States, actions, rewards

In reinforcement learning are the sets of actions, rewards, and states always pre-defined? I assume that the rewards are set and pre-defined, and the algorithm can not change/ add to those, and that the algorithm can learn new states depending on what action it has taken. How about new actions? Can it learn new actions?

In the reinforcement learning there are not new action as you give the model all possible parameters like let’s assume that if you want to make model in arm you give the model the direction, speed and the angle of this direction that’s the possible actions for this arm and by training the models you adjust these variables to make a good actions

1 Like

Thank you!
Would you be able to answer all the questions please, and confirm my assumption?

Hey @Basira_Daqiq Thanks for your post.

In RL the sets of actions, rewards, and states are not always pre-defined. The flexibility and adaptability of RL come from the fact that the algorithm can learn and interact with its environment to discover new states, actions, and even learn from the feedback (rewards) it receives.

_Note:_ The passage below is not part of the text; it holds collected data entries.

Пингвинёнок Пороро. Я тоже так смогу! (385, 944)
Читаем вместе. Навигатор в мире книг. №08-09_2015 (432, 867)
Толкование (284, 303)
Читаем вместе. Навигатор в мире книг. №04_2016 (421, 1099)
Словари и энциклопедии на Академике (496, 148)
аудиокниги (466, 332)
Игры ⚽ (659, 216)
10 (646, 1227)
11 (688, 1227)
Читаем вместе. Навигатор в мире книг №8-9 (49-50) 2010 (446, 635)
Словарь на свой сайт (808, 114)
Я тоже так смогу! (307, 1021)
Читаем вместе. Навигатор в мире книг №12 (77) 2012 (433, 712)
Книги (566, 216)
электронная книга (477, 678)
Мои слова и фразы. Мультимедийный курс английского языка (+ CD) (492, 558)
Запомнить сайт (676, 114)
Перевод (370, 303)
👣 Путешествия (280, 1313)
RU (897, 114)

Just consider that learning or degree to which RL can learn new states, actions, and rewards depends on various factors, including the complexity of the environment, the algorithm’s design, the amount of exploration, and the reward structure.

There might be predefined elements like the initial set of actions or some baseline rewards, RL algorithms can indeed learn new actions, states, and even adapt rewards over time


I’ll give this a try, since I also struggled with this myself.

In order for the model to know what to do in any given state, it needs to know the Q(s,a). The important thing to note is that, initially you don’t know what the Q(s,a) values are for a given state. This is achieved through training the model (or you can start by just guessing the values, but in order to improve, you have to train it).

States are variables, that are derived from the system, that are measurable/calculable values. Things like: position, speed, temperature, pressure, status, etc…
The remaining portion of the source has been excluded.